The lines you return should be those containing the string "computer", taken from the data below.

**** Supplied information

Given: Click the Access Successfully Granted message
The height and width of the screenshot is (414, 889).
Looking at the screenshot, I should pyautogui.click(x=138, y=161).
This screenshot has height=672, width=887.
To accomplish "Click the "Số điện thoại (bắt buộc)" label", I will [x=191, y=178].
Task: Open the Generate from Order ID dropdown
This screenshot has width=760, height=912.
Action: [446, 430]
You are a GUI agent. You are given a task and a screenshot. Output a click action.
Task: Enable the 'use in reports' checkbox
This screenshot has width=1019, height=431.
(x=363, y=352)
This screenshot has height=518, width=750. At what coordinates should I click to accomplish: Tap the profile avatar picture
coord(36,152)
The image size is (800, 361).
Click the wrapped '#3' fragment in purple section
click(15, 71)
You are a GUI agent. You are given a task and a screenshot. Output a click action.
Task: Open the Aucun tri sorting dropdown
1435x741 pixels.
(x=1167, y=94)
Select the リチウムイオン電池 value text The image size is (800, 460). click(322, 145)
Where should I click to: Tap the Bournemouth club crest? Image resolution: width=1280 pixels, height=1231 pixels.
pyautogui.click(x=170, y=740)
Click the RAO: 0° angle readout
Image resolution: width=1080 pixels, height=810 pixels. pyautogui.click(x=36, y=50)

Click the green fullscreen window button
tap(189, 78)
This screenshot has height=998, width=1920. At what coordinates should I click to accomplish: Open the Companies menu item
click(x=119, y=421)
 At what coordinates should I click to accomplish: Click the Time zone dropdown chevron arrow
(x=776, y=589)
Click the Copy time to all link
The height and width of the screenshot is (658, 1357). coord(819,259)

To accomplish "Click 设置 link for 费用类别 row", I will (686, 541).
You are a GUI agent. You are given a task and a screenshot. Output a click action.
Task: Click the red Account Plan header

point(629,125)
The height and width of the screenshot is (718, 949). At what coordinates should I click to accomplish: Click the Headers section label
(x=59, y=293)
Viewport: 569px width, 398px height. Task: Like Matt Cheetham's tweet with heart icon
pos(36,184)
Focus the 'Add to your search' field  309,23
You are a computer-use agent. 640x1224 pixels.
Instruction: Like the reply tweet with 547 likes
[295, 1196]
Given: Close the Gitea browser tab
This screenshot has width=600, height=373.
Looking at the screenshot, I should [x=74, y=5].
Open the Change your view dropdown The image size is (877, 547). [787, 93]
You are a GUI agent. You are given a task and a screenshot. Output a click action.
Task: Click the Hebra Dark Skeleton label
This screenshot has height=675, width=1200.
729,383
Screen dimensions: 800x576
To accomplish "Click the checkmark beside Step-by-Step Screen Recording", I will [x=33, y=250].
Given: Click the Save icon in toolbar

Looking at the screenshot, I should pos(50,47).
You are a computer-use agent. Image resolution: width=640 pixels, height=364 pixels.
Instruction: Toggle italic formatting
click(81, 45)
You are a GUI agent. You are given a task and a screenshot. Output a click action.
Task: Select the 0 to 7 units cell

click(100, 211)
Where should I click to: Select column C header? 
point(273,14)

********

Answer box:
You are a computer-use agent. 640x1224 pixels.
You are a computer-use agent. Image resolution: width=640 pixels, height=364 pixels.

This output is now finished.